Strongly Interacting One-Dimensional Systems with Small Mass Imbalance

TL;DR

This paper investigates how small mass differences affect the behavior and structure of strongly interacting one-dimensional bosonic systems with an impurity, revealing how trap shape influences impurity positioning and wave function degeneracy.

Contribution

It introduces an analysis of the impact of small mass asymmetry on strongly interacting 1D bosonic systems, extending previous models assuming identical masses.

Findings

Impurity position depends on trap shape and mass ratio.

Wave function degeneracy varies with mass asymmetry and trap potential.

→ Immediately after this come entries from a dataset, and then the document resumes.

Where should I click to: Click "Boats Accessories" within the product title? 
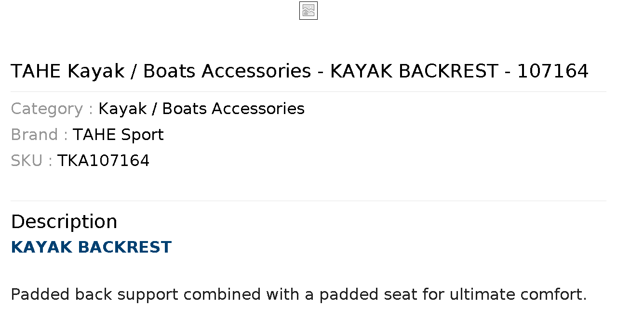[x=227, y=71]
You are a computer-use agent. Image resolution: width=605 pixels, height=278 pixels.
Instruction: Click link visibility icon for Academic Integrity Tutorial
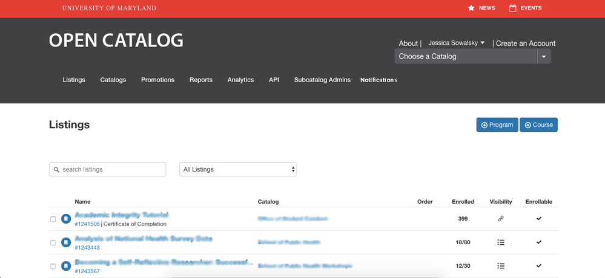[x=501, y=219]
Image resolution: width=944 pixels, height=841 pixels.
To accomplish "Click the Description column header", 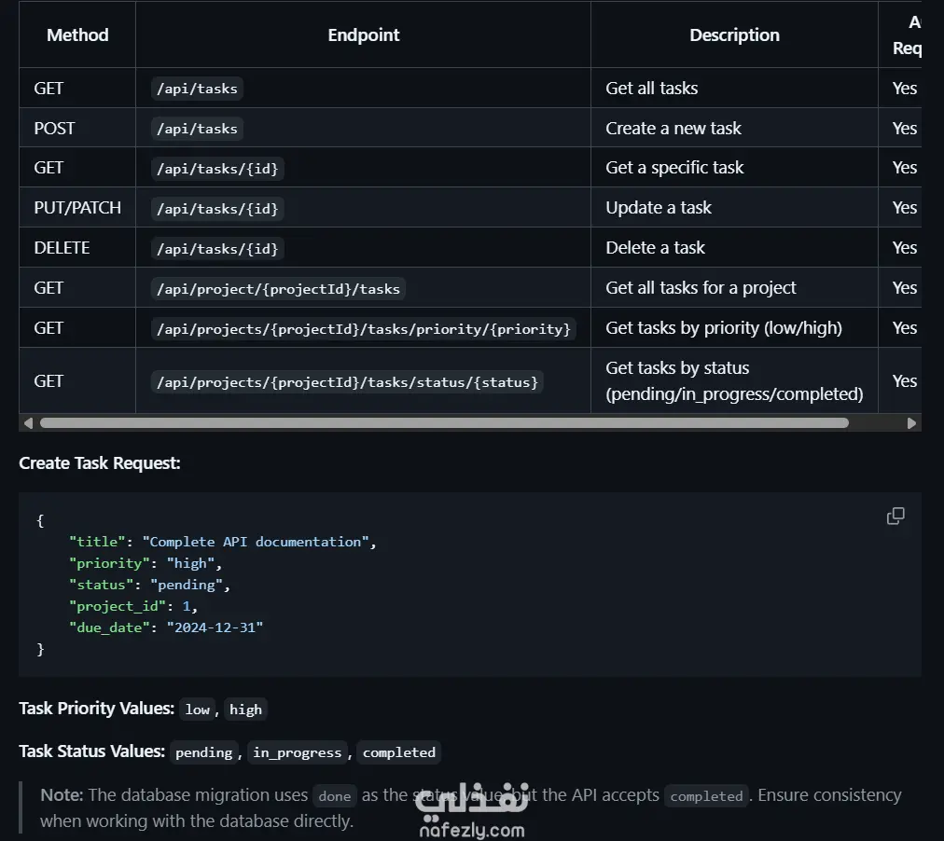I will pos(734,35).
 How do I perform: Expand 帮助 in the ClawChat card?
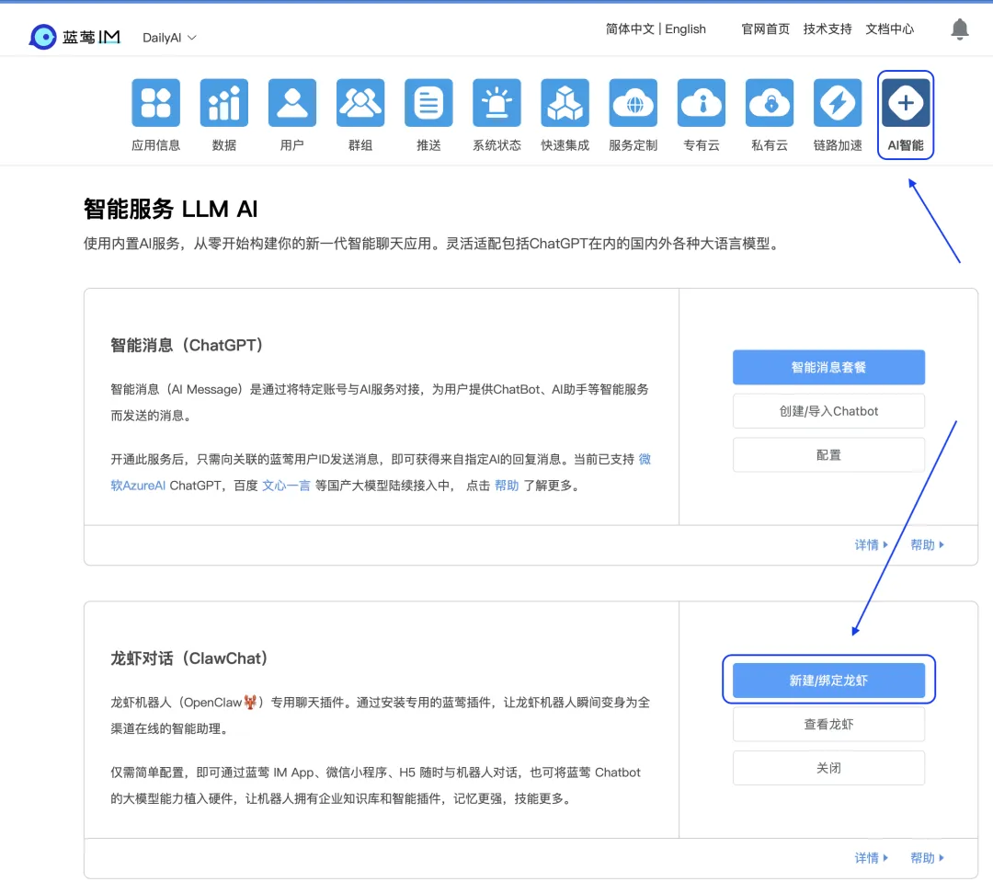point(927,858)
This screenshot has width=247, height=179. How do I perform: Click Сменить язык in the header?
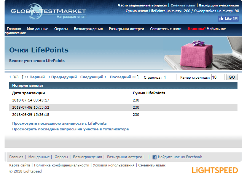point(183,6)
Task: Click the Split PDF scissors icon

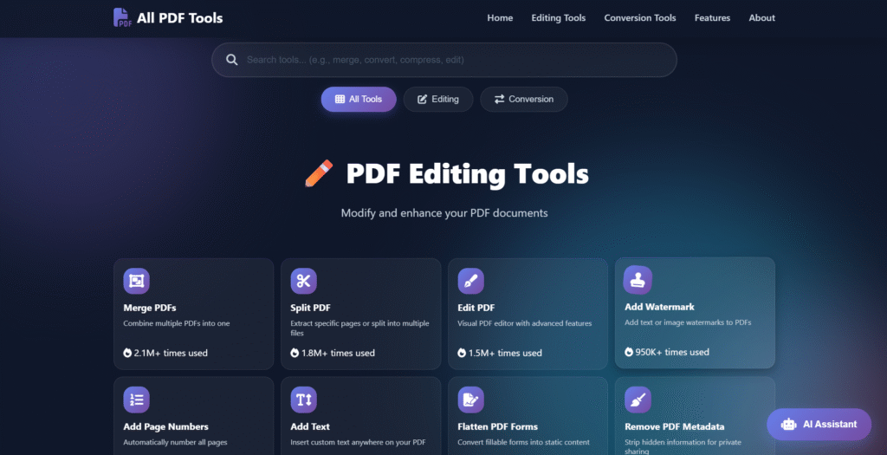Action: [x=303, y=281]
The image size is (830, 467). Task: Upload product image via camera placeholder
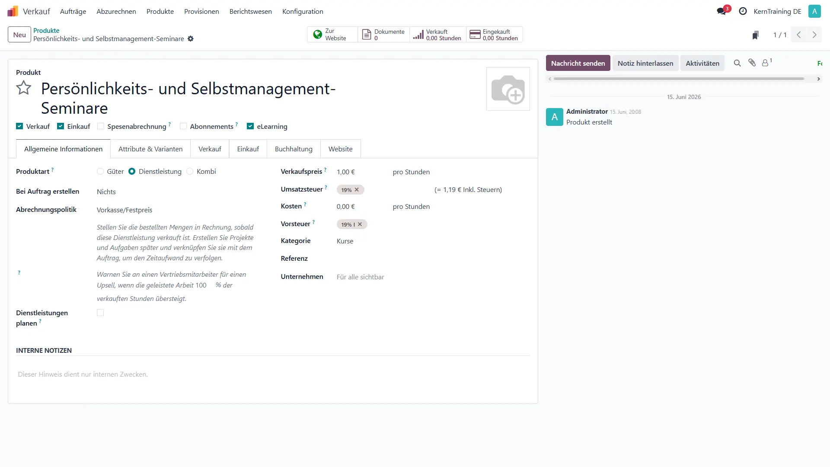[508, 89]
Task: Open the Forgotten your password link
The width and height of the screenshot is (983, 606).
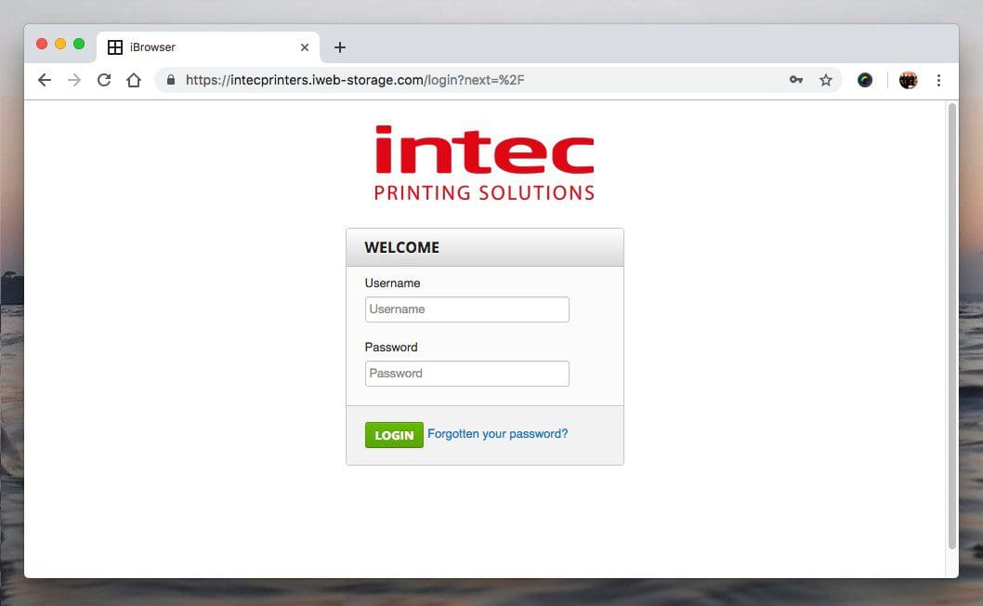Action: (x=497, y=434)
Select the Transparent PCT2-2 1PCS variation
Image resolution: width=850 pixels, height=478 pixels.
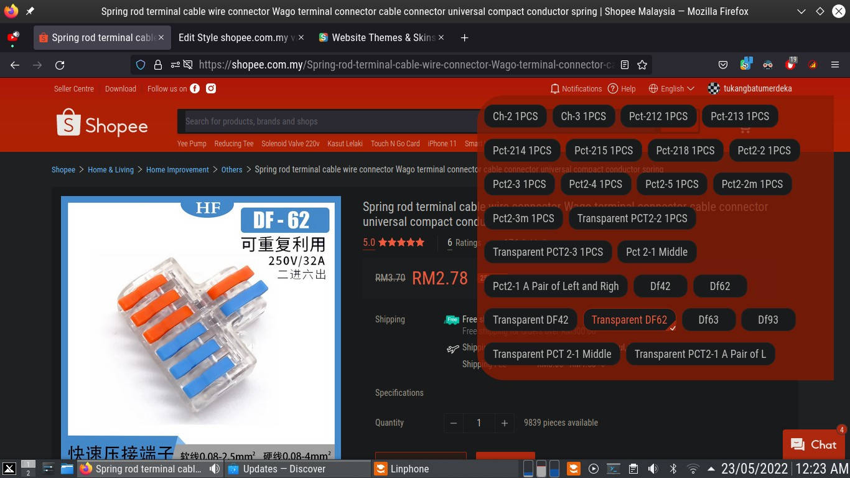[x=632, y=218]
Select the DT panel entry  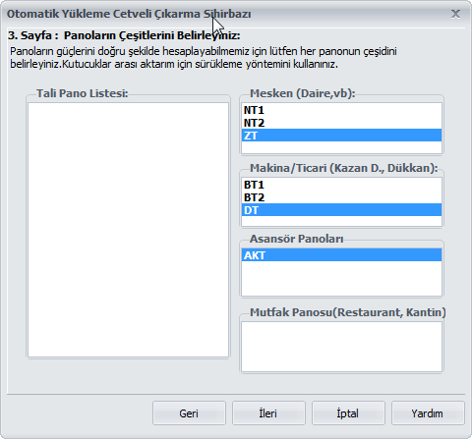pyautogui.click(x=341, y=210)
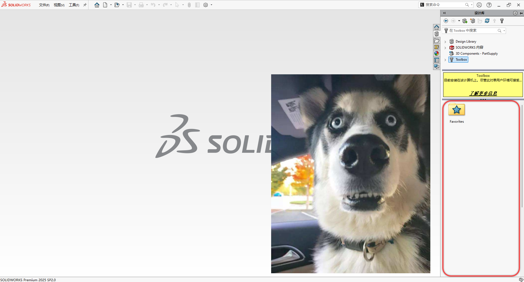Click the 了解更多信息 link
524x282 pixels.
(x=483, y=93)
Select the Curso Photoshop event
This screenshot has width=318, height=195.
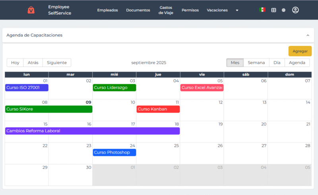point(114,152)
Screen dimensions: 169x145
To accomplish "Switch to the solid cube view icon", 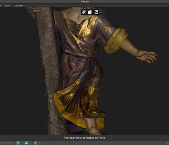I will pyautogui.click(x=90, y=12).
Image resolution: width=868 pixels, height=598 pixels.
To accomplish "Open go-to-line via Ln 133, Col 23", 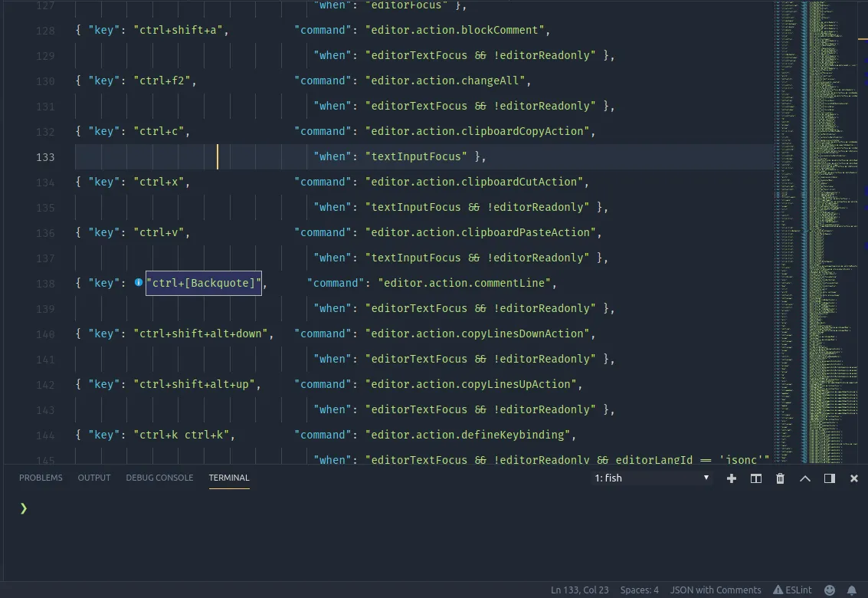I will [x=580, y=590].
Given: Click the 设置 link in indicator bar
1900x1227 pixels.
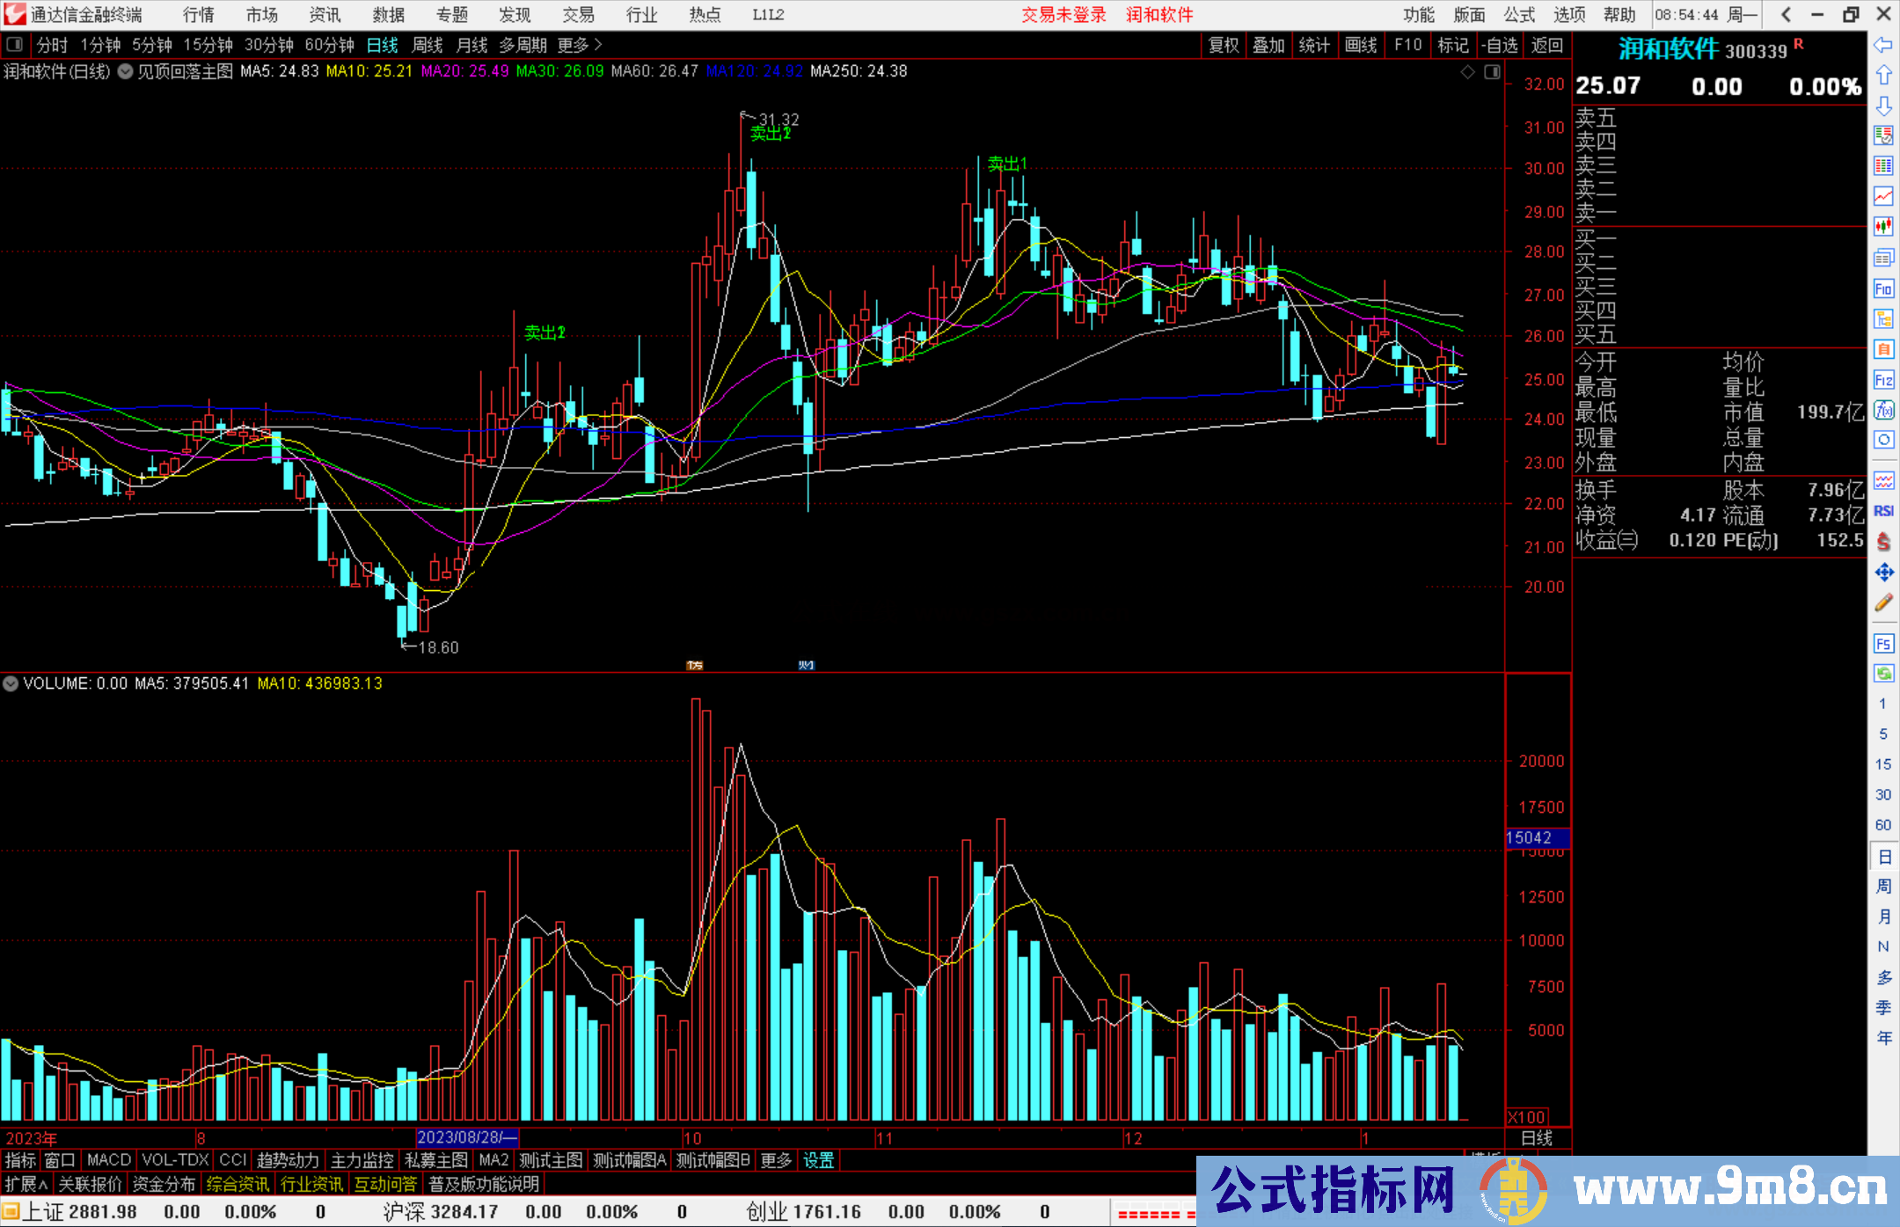Looking at the screenshot, I should tap(818, 1160).
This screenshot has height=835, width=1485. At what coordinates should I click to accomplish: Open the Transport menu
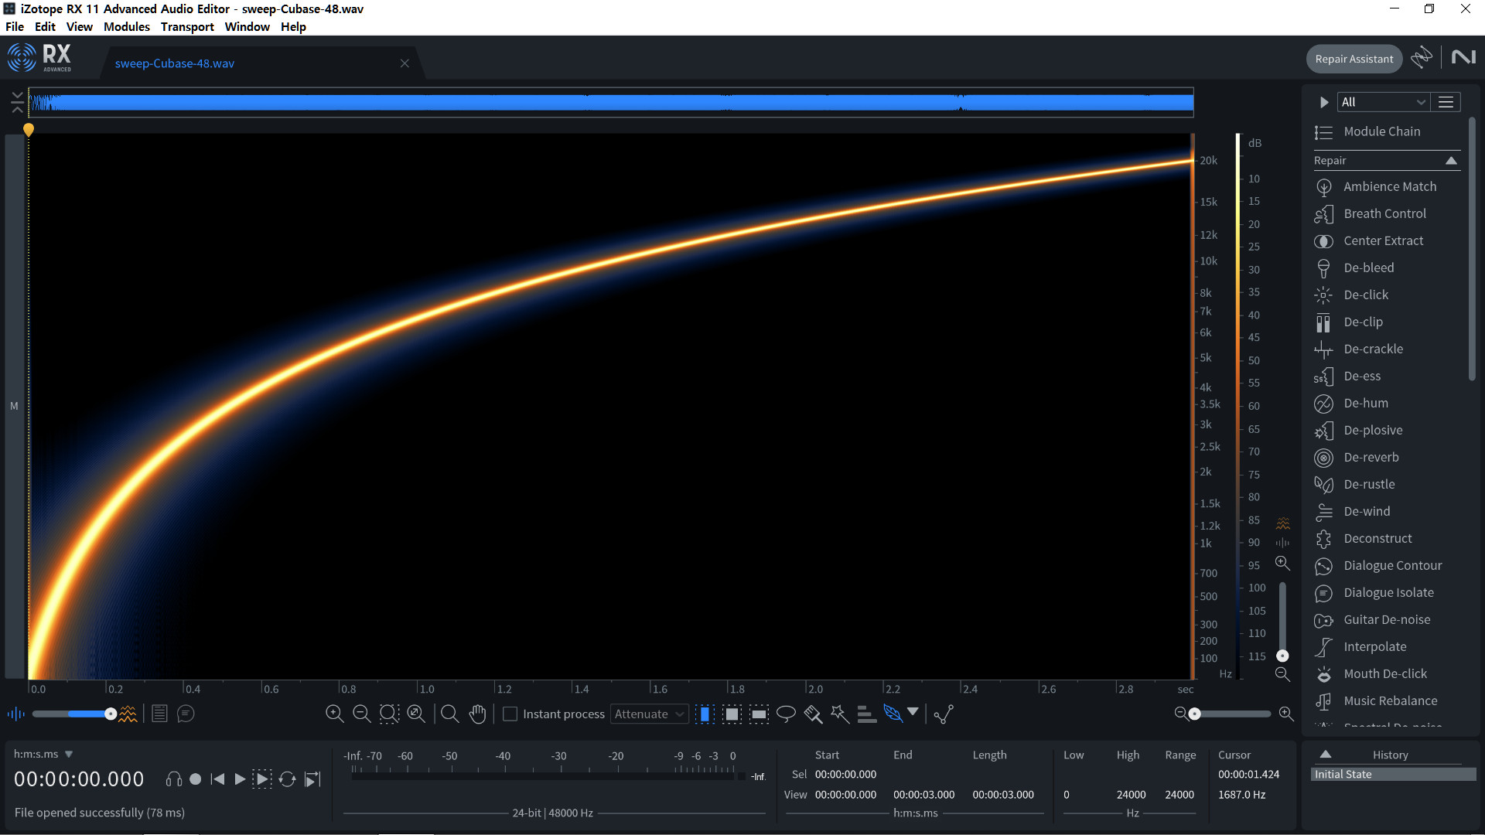tap(187, 26)
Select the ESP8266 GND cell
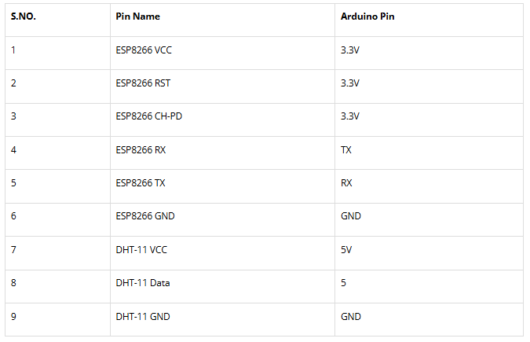 click(145, 216)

Energy minimization shifts with impurity mass and confinement geometry.

Abstract

We study a strongly interacting system of N identical bosons and one impurity in a one-dimensional trap. First, we assume that the particles have identical masses and analyze the corresponding set-up. After that, we study the influence of a small mass asymmetry on our analysis. In particular, we discuss how the structure of the wave function and the degeneracy in the impenetrable regime depend on the mass ratio and the shape of the trapping potential. To illustrate our findings, we consider a four-body system in a box and in an oscillator. We show that in the former case the system has the smallest energy when a heavy (light) impurity is close to the edge (center) of the trap. And we demonstrate that the opposite is true in the latter case.